The crucial question of this Election, on which every elector must make up his or her mind, is this: What kind of society do you want? We know the kind of society we want. We want a society of free men and women – free from poverty, free from fear, able to develop to the full their faculties in co-opera­tion with their fellows, everyone giving and having the opportunity to give service to the community, everyone regarding his own private interest in the light of the interest of others, and of the community; a society bound together by rights and obligations, rights bringing obligations, obligations fulfilled bringing rights; a society free from gross inequalities and yet not regimented nor uniform.

Our opponents, on the other hand, regard the economic process primarily as the giving an opportunity to the individual to advance his own interests; community interests, national interests, are regarded as a hypotheti­cal by-product. Their motto is: ‘The world is my oyster; each one for himself.’ The result of that policy can be seen by all. There was the army of the poor; there were the slums; there was beautiful Britain defiled for gain; there were derelict areas. The fruits of our policy can be seen in the new fine generation that is growing up, in the new houses – because we have done a great work in housing. You hear only of the people who are not satisfied. The people who are snug in a Council house do not write to you about it.

The fact is that a very remarkable job has been done under great difficulties.

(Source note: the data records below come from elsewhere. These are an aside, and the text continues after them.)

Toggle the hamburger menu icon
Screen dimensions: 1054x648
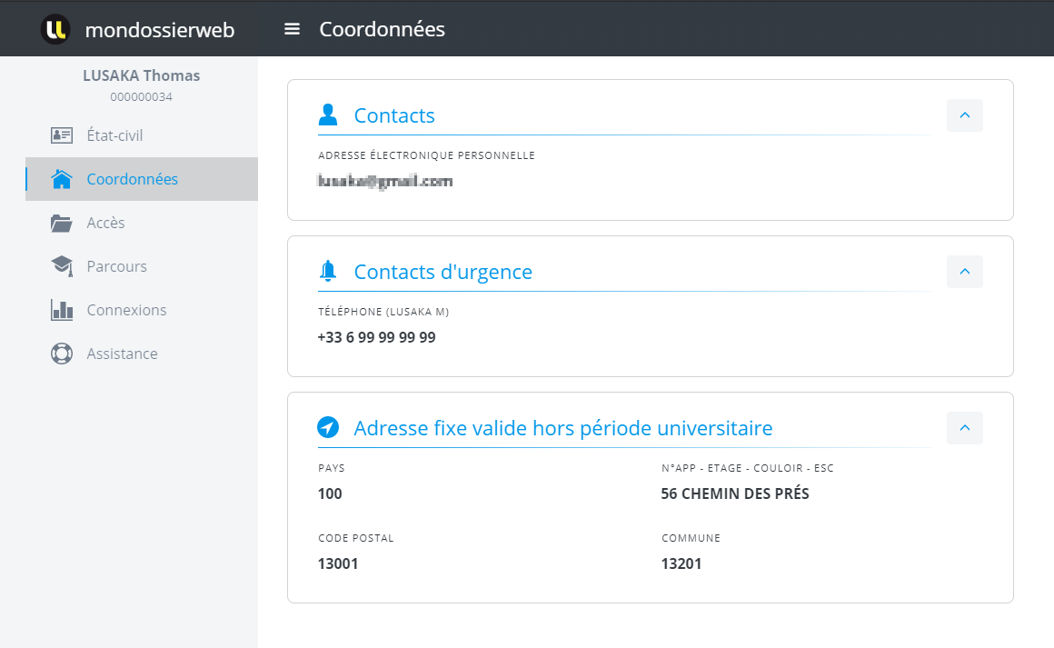tap(292, 29)
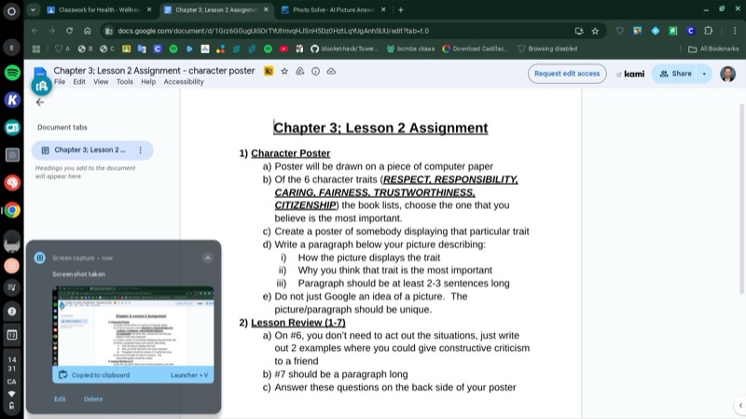Star the document in Google Docs
This screenshot has height=419, width=746.
click(x=284, y=71)
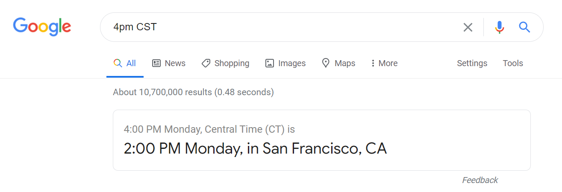This screenshot has height=192, width=562.
Task: Click "San Francisco, CA" in the result
Action: (324, 148)
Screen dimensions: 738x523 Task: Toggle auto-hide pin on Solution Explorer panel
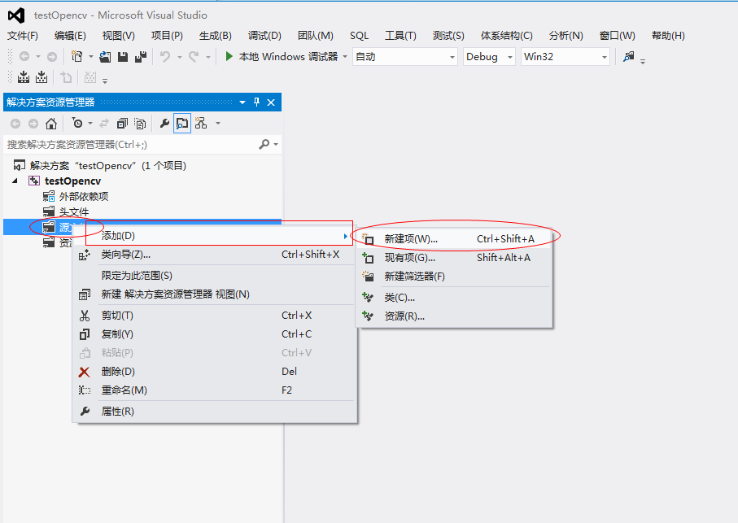[x=257, y=102]
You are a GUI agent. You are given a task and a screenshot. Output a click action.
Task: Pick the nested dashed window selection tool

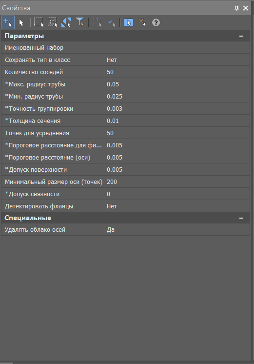[x=53, y=22]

You see our new towns, you see our smiling country­side. I am proud of our achievement. There is an immense amount more to do. Remember that we are a great crusading body, armed with a fervent spirit for the reign of righteous­ness on earth. Let us go forward in this fight in the spirit of William Blake:

I will not cease from mental strife,
Nor shall my sword sleep in my hand
Till we have built Jerusalem
In England’s green and pleasant land.